▶ **What is needed**:
The answer must be the complete listing, reproduced exactly.

▶ **Excerpted data**:
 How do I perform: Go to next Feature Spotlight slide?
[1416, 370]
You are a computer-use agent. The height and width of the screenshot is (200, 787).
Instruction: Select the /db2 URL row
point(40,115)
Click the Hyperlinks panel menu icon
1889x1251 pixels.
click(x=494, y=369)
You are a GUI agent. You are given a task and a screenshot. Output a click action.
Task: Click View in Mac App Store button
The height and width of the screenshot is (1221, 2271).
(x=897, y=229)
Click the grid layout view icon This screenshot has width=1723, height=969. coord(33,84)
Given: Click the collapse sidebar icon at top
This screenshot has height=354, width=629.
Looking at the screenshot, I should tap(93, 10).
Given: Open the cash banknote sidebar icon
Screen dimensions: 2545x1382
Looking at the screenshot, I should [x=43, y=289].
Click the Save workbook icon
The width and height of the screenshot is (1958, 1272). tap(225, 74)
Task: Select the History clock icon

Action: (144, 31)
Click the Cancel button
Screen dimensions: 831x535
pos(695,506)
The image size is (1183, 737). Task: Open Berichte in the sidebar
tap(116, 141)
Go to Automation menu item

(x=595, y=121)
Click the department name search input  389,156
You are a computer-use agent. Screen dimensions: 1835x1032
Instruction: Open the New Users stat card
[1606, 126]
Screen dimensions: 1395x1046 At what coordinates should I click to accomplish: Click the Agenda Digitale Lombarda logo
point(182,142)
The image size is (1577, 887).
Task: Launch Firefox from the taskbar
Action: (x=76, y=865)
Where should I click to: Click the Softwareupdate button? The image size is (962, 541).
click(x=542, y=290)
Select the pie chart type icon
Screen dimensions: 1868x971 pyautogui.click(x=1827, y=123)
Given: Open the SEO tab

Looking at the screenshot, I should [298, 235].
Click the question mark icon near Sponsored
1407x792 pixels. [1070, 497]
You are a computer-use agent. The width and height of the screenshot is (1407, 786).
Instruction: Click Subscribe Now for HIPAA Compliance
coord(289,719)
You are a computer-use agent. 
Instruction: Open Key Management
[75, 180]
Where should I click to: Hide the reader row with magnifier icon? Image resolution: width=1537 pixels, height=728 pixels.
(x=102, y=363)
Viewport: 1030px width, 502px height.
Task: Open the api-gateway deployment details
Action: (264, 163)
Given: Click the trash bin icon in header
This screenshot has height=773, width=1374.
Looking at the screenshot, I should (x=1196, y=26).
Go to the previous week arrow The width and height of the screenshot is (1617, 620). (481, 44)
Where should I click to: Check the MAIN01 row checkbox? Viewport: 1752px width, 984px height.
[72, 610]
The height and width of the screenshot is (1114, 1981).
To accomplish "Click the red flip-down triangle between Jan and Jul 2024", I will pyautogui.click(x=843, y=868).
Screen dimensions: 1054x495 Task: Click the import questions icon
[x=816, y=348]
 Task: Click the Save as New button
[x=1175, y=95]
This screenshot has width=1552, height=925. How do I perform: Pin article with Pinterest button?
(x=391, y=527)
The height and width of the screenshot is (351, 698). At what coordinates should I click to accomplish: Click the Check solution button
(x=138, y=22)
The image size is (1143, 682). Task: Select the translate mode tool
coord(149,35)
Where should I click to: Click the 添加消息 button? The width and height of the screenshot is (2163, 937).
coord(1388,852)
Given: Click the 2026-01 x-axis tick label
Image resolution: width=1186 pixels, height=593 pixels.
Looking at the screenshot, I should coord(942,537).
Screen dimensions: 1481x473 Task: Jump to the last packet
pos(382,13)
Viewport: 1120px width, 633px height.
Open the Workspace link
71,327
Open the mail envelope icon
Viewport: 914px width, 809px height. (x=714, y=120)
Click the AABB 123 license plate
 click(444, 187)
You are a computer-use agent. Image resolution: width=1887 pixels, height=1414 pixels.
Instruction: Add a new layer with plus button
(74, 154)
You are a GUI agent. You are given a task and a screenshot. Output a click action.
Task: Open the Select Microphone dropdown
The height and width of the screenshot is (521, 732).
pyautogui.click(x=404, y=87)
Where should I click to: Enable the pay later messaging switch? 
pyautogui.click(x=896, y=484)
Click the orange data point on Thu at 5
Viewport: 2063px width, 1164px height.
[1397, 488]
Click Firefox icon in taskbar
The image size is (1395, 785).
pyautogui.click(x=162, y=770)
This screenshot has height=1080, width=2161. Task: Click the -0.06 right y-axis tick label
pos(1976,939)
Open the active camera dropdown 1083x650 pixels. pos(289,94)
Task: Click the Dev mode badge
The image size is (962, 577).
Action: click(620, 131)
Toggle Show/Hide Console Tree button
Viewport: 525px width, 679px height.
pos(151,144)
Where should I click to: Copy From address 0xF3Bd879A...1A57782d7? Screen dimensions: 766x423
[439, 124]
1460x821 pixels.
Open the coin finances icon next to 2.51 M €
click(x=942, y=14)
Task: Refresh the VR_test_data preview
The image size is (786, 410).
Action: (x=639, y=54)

▶ **Result of this exercise**:
 How do I perform: Go to next Feature Spotlight slide?
[1416, 370]
You are a computer-use agent. The height and width of the screenshot is (200, 787).
Instruction: Select the /db2 URL row
point(40,115)
Click the Hyperlinks panel menu icon
1889x1251 pixels.
click(x=494, y=369)
You are a GUI agent. You are given a task and a screenshot. Output a click action.
Task: Click View in Mac App Store button
The height and width of the screenshot is (1221, 2271).
(x=897, y=229)
Click the grid layout view icon This screenshot has width=1723, height=969. coord(33,84)
Given: Click the collapse sidebar icon at top
This screenshot has height=354, width=629.
Looking at the screenshot, I should tap(93, 10).
Given: Open the cash banknote sidebar icon
Screen dimensions: 2545x1382
Looking at the screenshot, I should [x=43, y=289].
Click the Save workbook icon
The width and height of the screenshot is (1958, 1272). tap(225, 74)
Task: Select the History clock icon

Action: (144, 31)
Click the Cancel button
Screen dimensions: 831x535
pos(695,506)
The image size is (1183, 737). Task: Open Berichte in the sidebar
tap(116, 141)
Go to Automation menu item

(x=595, y=121)
Click the department name search input  389,156
You are a computer-use agent. Screen dimensions: 1835x1032
Instruction: Open the New Users stat card
[1606, 126]
Screen dimensions: 1395x1046 At what coordinates should I click to accomplish: Click the Agenda Digitale Lombarda logo
point(182,142)
The image size is (1577, 887).
Task: Launch Firefox from the taskbar
Action: (x=76, y=865)
Where should I click to: Click the Softwareupdate button? The image size is (962, 541).
click(x=542, y=290)
Select the pie chart type icon
Screen dimensions: 1868x971 pyautogui.click(x=1827, y=123)
Given: Open the SEO tab

Looking at the screenshot, I should [298, 235].
Click the question mark icon near Sponsored
1407x792 pixels. [1070, 497]
You are a computer-use agent. The width and height of the screenshot is (1407, 786).
Instruction: Click Subscribe Now for HIPAA Compliance
coord(289,719)
You are a computer-use agent. 
Instruction: Open Key Management
[75, 180]
Where should I click to: Hide the reader row with magnifier icon? Image resolution: width=1537 pixels, height=728 pixels.
(x=102, y=363)
Viewport: 1030px width, 502px height.
Task: Open the api-gateway deployment details
Action: (264, 163)
Given: Click the trash bin icon in header
This screenshot has height=773, width=1374.
Looking at the screenshot, I should (x=1196, y=26).
Go to the previous week arrow The width and height of the screenshot is (1617, 620). (481, 44)
Where should I click to: Check the MAIN01 row checkbox? Viewport: 1752px width, 984px height.
[72, 610]
The height and width of the screenshot is (1114, 1981).
To accomplish "Click the red flip-down triangle between Jan and Jul 2024", I will pyautogui.click(x=843, y=868).
Screen dimensions: 1054x495 Task: Click the import questions icon
[x=816, y=348]
 Task: Click the Save as New button
[x=1175, y=95]
This screenshot has width=1552, height=925. How do I perform: Pin article with Pinterest button?
(x=391, y=527)
The height and width of the screenshot is (351, 698). At what coordinates should I click to accomplish: Click the Check solution button
(x=138, y=22)
The image size is (1143, 682). Task: Select the translate mode tool
coord(149,35)
Where should I click to: Click the 添加消息 button? The width and height of the screenshot is (2163, 937).
coord(1388,852)
Given: Click the 2026-01 x-axis tick label
Image resolution: width=1186 pixels, height=593 pixels.
Looking at the screenshot, I should coord(942,537).
Screen dimensions: 1481x473 Task: Jump to the last packet
pos(382,13)
Viewport: 1120px width, 633px height.
Open the Workspace link
71,327
Open the mail envelope icon
Viewport: 914px width, 809px height. (x=714, y=120)
Click the AABB 123 license plate
 click(444, 187)
You are a computer-use agent. Image resolution: width=1887 pixels, height=1414 pixels.
Instruction: Add a new layer with plus button
(74, 154)
You are a GUI agent. You are given a task and a screenshot. Output a click action.
Task: Open the Select Microphone dropdown
The height and width of the screenshot is (521, 732).
pyautogui.click(x=404, y=87)
Where should I click to: Enable the pay later messaging switch? 
pyautogui.click(x=896, y=484)
Click the orange data point on Thu at 5
Viewport: 2063px width, 1164px height.
[1397, 488]
Click Firefox icon in taskbar
The image size is (1395, 785).
pyautogui.click(x=162, y=770)
This screenshot has height=1080, width=2161. Task: Click the -0.06 right y-axis tick label
pos(1976,939)
Open the active camera dropdown 1083x650 pixels. pos(289,94)
Task: Click the Dev mode badge
The image size is (962, 577).
Action: click(620, 131)
Toggle Show/Hide Console Tree button
Viewport: 525px width, 679px height.
pos(151,144)
Where should I click to: Copy From address 0xF3Bd879A...1A57782d7? Screen dimensions: 766x423
[439, 124]
1460x821 pixels.
Open the coin finances icon next to 2.51 M €
click(x=942, y=14)
Task: Refresh the VR_test_data preview
The image size is (786, 410).
Action: (x=639, y=54)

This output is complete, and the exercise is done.